■ ACTIVITY: Copy out exactly the stretch of the listing below that begins at the line containing "You are a computer-use agent." and ends at the line containing "Instruction: Toggle the plugin power button", and copy nothing outside it.

■ RECORDS:
● ● ● ● ●

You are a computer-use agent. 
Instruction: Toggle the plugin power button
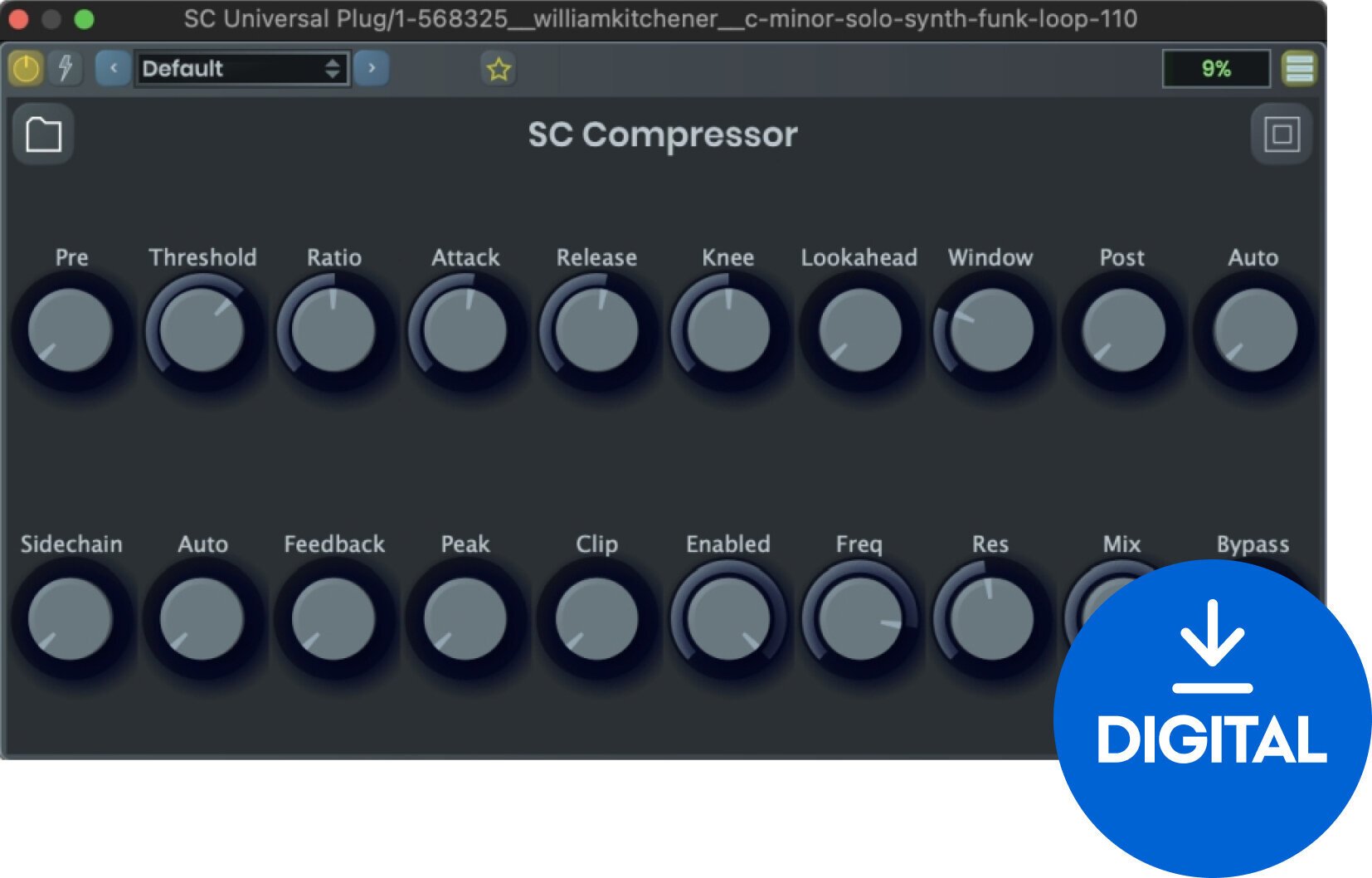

● ● ● ● ●

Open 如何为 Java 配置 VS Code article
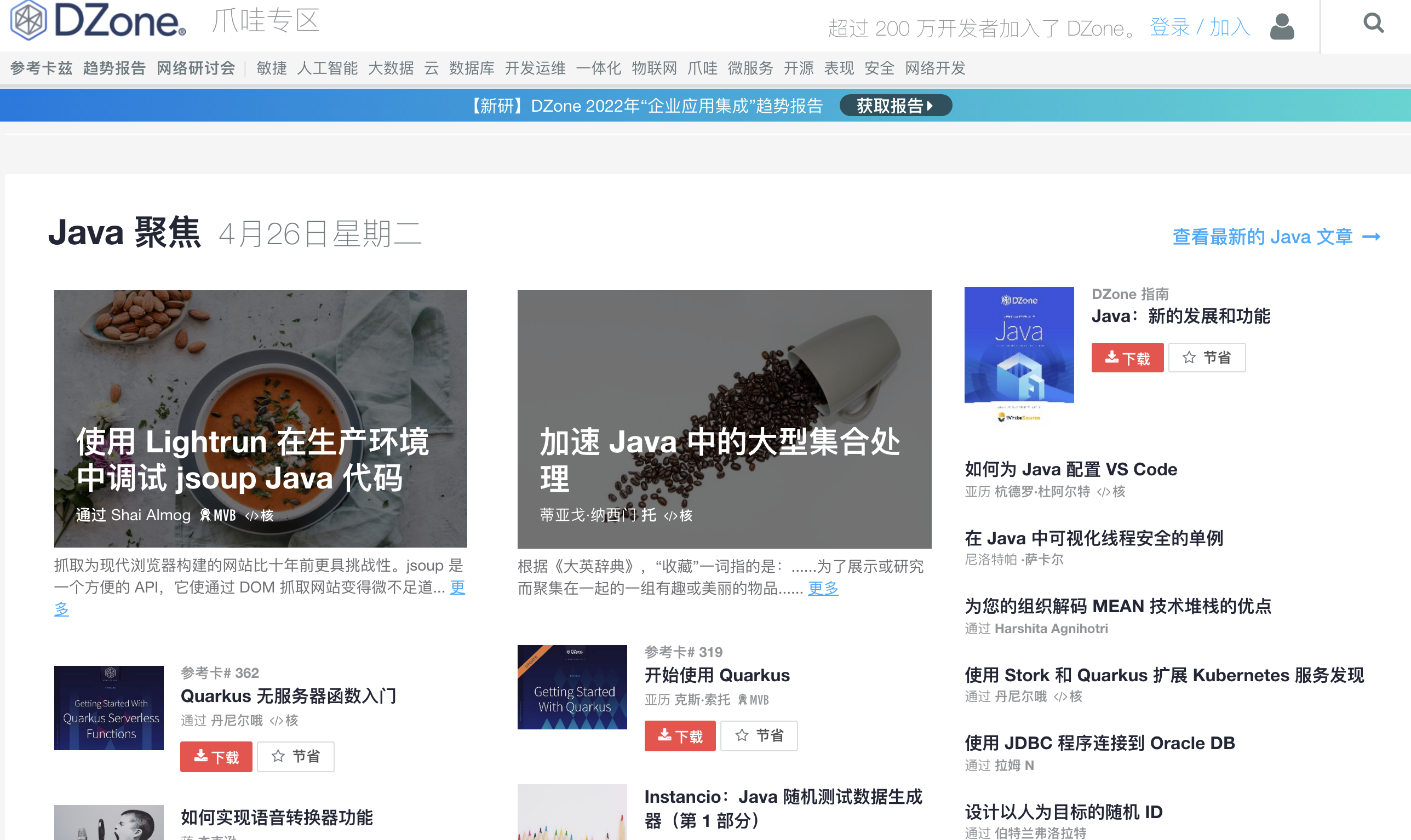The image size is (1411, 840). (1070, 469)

● ● ● ● ●

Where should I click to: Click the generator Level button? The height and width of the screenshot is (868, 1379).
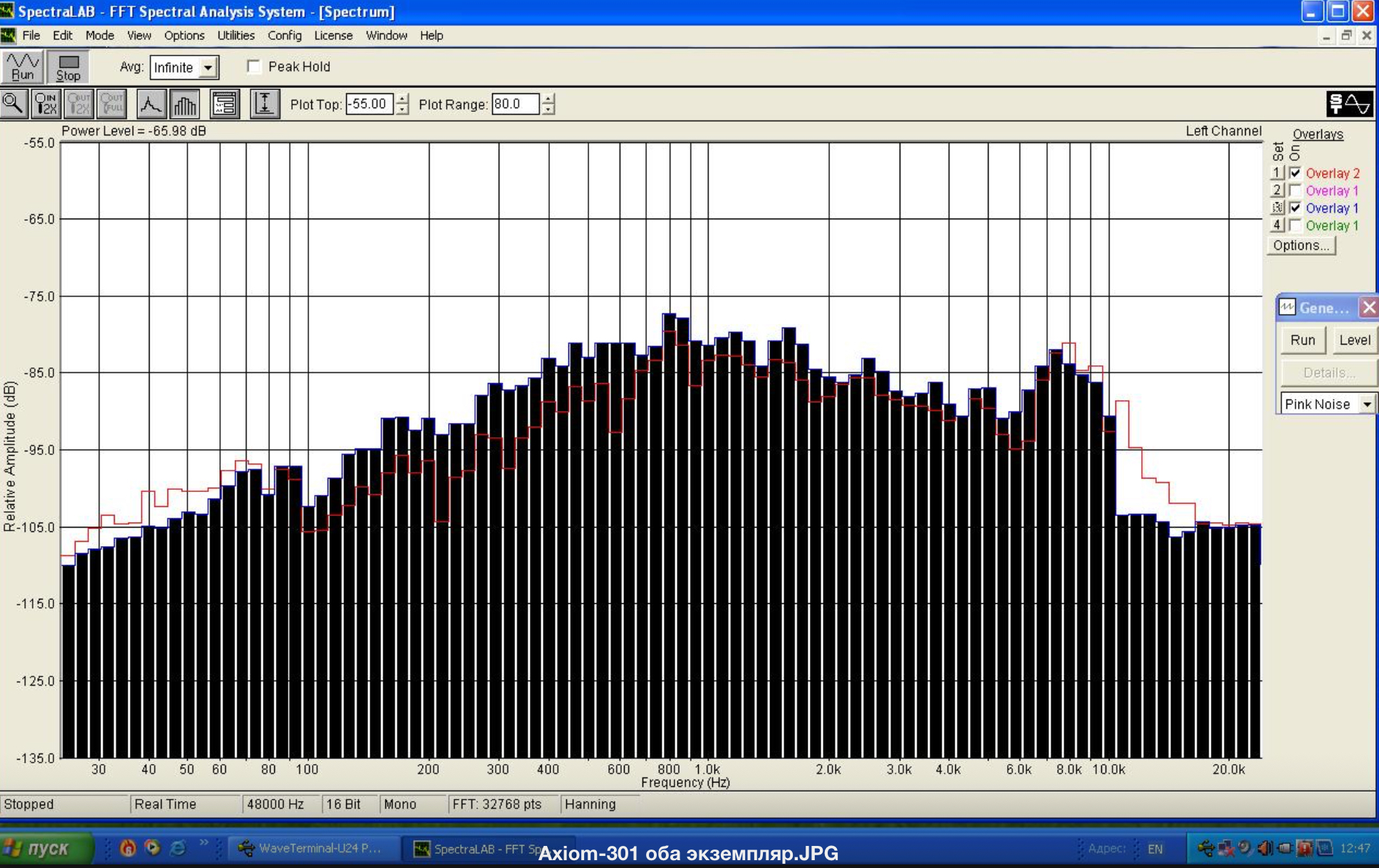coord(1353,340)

● ● ● ● ●

■ TASK ANSWER:
You are a computer-use agent. 
Instruction: Toggle the plugin power button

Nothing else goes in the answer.